British-Indian vascular scientist

Asif Ahmed FRSB is a British-Indian vascular scientist, whose research focuses on reducing the risk of mortality and morbidity in pregnancy. He is the founder and former Pro-Vice-Chancellor and Executive Dean of Aston Medical School, Birmingham, and established the Aston Medical Research Institute, a university-wide multidisciplinary translational research entity at Aston University.

==Education and career==
Asif Ahmed went to a local comprehensive Aylward School in North London and was subsequently educated at King's College London where he gained his undergraduate degree in pharmacology. He was awarded a Ph.D. for his work on platelet abnormalities in cardiopulmonary bypass surgery from University College London in 1989.

From 1989 to 1993, he was a Postdoctoral Research Fellow at the University of Cambridge and went on to work at The University of Birmingham, being promoted to Professor of Reproductive Physiology in 1998. From 2009 to 2011 he was a visiting professor at Stanford University School of Medicine.

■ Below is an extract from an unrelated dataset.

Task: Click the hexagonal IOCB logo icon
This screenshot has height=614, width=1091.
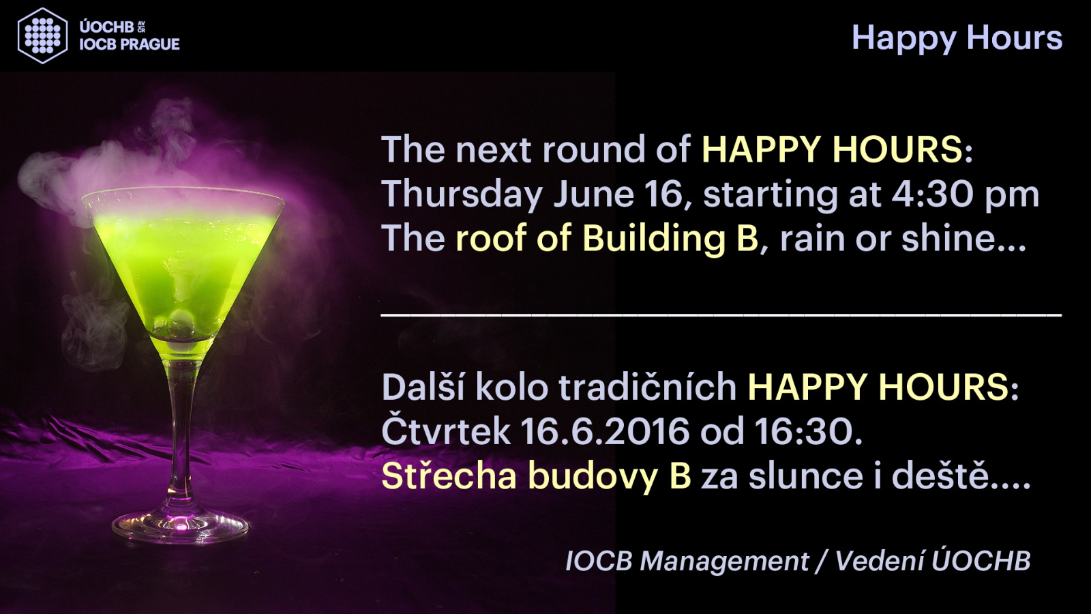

He held the Inaugural Gustav Born Chair of Vascular Biology and was appointed as the Assistant Principal for International Postdoctoral Training at the University of Edinburgh in 2010. Ahmed joined Aston University as the first Pro-Vice-Chancellor for Health in October 2012. He was elected as a Fellow of the Royal Society of Biology in 2013.

As of 2021, he is Senior Advisor to the President and Vice-Chancellor at the University of Southampton.

==Research==
Ahmed's laboratory has studied vascular growth factors in pregnancy and preeclampsia. Research topics include the enzyme placental heme oxygenase (HO), carbon monoxide (CO), and soluble Flt-1.